What this task involves:
How many lines of the listing contain the string "computer"? Only the number is wanted.
-- Information shown follows --
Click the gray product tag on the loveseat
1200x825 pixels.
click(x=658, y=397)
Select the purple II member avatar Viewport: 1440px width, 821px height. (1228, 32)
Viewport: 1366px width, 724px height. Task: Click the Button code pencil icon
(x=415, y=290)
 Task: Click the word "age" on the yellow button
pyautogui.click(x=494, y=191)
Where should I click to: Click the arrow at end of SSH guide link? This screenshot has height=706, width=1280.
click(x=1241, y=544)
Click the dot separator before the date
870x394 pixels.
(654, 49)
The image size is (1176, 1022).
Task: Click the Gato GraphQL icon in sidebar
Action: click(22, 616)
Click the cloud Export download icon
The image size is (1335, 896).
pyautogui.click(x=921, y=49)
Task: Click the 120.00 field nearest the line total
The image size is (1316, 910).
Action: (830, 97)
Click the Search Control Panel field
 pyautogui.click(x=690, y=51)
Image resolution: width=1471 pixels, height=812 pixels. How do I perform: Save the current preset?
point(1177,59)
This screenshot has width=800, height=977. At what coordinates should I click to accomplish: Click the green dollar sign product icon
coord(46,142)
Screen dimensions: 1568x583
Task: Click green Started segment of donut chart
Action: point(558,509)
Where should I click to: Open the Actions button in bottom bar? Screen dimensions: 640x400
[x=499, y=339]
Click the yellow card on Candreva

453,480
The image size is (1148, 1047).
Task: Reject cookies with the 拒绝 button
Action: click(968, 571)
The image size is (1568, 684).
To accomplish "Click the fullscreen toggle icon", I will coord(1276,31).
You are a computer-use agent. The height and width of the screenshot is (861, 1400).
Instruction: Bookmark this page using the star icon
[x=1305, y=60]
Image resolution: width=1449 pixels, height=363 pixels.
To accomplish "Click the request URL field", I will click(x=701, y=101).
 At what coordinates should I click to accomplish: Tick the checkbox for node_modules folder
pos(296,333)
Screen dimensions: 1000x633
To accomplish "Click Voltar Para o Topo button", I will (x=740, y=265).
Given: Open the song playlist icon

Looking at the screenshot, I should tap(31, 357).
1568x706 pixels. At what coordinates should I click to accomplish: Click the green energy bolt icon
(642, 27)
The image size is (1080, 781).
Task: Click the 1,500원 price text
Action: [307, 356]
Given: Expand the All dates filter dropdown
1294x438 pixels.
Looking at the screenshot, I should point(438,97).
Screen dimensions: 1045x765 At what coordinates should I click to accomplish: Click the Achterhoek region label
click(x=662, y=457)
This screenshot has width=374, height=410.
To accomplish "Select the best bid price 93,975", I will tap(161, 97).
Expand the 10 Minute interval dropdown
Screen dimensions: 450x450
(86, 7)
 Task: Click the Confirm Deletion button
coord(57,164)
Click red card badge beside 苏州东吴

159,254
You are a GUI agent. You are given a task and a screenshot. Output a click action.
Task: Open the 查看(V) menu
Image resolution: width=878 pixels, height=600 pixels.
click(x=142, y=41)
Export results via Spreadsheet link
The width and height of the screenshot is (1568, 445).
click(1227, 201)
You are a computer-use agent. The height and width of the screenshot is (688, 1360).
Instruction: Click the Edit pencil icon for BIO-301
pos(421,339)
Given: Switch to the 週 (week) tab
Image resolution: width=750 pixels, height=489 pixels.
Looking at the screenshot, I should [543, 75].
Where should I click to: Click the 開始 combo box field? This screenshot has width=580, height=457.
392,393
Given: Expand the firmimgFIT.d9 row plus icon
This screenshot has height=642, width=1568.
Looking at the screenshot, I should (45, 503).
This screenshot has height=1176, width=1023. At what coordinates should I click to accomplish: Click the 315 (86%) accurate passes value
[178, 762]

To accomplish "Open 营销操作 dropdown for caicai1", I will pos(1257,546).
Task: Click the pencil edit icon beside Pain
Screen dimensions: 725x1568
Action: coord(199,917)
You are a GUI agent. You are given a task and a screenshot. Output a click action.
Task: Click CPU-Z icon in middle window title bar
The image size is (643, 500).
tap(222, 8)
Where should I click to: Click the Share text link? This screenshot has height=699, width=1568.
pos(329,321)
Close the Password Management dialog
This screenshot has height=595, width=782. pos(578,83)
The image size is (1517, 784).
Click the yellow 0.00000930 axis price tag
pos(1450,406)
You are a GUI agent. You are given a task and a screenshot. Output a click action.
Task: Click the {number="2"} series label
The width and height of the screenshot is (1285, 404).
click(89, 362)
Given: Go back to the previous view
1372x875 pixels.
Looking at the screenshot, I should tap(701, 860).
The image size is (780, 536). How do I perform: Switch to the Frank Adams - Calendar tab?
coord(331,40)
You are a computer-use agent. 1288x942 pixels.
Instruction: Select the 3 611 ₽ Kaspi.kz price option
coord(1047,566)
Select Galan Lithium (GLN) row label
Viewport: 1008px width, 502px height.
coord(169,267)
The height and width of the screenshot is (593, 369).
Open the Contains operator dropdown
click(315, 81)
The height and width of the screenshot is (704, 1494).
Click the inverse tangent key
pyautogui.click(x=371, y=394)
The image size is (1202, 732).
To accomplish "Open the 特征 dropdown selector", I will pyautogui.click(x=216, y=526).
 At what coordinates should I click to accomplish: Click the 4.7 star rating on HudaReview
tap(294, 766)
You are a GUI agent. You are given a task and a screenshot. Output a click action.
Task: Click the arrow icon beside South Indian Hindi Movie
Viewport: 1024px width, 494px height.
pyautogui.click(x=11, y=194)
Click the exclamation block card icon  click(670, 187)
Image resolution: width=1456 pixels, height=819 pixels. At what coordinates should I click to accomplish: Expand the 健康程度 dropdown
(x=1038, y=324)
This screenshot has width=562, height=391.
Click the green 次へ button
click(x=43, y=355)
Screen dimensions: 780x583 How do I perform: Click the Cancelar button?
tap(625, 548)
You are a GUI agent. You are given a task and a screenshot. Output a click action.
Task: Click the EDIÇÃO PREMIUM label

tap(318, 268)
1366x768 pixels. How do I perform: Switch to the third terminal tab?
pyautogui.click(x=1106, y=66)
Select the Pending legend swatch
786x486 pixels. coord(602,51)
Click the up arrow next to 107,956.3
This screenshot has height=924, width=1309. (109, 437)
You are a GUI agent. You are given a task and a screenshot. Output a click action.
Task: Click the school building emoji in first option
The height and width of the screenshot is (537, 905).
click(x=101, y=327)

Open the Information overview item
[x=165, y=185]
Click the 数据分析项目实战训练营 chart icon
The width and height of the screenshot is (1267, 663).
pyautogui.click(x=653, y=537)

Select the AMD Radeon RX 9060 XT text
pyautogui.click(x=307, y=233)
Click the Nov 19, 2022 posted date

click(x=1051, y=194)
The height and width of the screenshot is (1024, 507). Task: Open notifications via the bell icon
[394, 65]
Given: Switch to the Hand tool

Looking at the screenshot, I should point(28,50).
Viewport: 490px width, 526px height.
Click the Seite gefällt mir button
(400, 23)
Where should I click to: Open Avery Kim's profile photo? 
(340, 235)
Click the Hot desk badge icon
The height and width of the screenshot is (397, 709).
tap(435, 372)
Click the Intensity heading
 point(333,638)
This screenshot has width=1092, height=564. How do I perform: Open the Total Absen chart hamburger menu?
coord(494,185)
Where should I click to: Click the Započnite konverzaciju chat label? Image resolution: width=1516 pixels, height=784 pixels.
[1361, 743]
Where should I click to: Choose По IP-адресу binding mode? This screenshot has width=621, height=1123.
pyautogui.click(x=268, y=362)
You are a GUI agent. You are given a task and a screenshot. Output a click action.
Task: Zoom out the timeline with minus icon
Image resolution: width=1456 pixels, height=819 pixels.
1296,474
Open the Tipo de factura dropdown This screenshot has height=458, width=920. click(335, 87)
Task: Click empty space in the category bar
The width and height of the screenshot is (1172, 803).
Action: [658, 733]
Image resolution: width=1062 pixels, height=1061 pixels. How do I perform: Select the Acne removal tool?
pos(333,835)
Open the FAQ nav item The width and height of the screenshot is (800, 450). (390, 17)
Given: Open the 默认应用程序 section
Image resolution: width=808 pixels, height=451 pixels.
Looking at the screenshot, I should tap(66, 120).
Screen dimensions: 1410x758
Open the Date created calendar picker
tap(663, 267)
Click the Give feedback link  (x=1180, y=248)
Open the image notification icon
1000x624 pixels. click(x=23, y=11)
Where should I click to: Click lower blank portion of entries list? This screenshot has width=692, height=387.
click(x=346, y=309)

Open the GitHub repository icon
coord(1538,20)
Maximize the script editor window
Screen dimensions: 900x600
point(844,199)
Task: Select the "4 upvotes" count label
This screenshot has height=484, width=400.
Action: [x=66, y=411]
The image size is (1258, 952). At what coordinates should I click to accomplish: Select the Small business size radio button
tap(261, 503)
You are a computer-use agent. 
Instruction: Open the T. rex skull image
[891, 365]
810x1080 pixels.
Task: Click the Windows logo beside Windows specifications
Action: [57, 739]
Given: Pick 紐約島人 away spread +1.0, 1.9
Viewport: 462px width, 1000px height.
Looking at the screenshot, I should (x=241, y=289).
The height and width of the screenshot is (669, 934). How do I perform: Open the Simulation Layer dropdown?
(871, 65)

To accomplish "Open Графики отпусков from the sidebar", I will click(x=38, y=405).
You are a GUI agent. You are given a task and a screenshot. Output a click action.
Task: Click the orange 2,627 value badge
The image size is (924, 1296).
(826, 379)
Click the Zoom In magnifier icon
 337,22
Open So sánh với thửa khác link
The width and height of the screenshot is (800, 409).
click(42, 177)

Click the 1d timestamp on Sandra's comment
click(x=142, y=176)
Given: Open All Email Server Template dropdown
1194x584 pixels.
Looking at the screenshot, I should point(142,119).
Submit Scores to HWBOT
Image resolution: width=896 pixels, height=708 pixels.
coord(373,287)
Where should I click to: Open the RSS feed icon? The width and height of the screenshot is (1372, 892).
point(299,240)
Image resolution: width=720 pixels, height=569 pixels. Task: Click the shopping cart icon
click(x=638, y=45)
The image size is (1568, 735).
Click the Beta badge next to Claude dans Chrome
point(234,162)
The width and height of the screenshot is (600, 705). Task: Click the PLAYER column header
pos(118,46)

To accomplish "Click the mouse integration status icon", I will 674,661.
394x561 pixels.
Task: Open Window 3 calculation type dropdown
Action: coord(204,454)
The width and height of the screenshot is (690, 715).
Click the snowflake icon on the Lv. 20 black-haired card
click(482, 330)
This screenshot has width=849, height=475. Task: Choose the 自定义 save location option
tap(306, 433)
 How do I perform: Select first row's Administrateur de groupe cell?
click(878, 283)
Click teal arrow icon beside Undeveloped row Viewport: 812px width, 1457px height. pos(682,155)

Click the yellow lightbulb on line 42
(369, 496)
-- Information shown concluded --
Output:
4